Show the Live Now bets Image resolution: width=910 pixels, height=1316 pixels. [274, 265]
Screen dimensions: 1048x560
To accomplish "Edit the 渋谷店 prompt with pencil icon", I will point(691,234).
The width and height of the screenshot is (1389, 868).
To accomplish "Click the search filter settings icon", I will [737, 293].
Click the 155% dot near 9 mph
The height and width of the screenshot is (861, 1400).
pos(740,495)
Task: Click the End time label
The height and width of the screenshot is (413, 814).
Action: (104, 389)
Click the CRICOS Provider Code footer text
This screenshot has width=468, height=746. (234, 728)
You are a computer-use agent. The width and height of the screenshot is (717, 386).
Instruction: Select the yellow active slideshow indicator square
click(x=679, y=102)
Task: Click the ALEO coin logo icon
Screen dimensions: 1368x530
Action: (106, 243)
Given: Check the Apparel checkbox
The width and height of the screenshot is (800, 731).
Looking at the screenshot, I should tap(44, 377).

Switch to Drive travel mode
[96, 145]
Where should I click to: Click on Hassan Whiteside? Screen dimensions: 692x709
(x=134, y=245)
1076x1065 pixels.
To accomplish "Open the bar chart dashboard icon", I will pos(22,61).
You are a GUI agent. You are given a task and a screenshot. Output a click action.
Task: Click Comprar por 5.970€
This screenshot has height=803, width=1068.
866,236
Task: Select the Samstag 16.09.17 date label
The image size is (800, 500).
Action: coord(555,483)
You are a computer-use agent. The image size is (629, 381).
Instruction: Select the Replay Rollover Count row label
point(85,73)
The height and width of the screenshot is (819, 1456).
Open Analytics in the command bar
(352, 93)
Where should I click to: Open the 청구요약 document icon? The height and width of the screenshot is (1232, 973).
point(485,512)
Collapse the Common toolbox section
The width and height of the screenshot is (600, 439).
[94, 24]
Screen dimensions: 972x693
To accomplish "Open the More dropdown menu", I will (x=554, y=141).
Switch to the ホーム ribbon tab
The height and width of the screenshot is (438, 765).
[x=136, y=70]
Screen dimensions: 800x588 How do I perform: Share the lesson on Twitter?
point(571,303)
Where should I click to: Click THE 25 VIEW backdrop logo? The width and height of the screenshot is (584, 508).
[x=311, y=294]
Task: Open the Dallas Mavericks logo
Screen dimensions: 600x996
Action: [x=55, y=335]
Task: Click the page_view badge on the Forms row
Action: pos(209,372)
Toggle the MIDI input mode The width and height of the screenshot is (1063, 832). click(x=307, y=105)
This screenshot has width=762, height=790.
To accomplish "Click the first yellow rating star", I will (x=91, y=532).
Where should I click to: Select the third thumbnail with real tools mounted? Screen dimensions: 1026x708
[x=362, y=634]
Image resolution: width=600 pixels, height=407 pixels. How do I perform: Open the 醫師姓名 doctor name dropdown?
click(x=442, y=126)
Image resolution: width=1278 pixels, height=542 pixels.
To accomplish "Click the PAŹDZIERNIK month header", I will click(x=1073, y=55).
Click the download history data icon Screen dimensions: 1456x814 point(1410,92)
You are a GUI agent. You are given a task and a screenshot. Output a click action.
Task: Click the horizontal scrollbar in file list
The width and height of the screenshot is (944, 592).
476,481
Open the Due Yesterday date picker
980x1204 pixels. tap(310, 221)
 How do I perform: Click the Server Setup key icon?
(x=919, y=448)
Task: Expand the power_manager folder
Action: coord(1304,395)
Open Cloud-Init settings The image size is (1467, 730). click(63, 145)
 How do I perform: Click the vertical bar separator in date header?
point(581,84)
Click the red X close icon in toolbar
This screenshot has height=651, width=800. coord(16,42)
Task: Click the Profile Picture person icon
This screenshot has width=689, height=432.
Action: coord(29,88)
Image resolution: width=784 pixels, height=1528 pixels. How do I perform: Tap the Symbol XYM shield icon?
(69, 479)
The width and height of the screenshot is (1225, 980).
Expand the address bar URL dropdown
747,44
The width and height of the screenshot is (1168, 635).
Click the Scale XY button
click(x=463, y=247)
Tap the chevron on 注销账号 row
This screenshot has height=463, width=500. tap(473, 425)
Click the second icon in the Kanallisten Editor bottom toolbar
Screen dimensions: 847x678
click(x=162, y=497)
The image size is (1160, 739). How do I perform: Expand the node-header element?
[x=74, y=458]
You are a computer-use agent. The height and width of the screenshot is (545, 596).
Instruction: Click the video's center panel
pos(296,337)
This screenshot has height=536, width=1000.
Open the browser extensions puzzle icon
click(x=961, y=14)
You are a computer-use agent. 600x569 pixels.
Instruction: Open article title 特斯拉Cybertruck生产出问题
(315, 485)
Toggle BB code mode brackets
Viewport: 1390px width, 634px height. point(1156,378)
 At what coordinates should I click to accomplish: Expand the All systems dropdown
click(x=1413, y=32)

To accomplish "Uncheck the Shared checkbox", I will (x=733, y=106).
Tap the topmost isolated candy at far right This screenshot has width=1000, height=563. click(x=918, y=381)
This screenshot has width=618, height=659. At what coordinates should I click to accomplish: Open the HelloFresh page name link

Aim of the task
Copy the lines from the start of the data verbatim, stopping after the line containing "Task: Click the ALEO coin logo icon".

Response below
Show the Live Now bets Image resolution: width=910 pixels, height=1316 pixels. [274, 265]
Screen dimensions: 1048x560
To accomplish "Edit the 渋谷店 prompt with pencil icon", I will point(691,234).
The width and height of the screenshot is (1389, 868).
To accomplish "Click the search filter settings icon", I will [737, 293].
Click the 155% dot near 9 mph
The height and width of the screenshot is (861, 1400).
pos(740,495)
Task: Click the End time label
The height and width of the screenshot is (413, 814).
Action: (104, 389)
Click the CRICOS Provider Code footer text
This screenshot has width=468, height=746. (234, 728)
You are a computer-use agent. The width and height of the screenshot is (717, 386).
Instruction: Select the yellow active slideshow indicator square
click(x=679, y=102)
Task: Click the ALEO coin logo icon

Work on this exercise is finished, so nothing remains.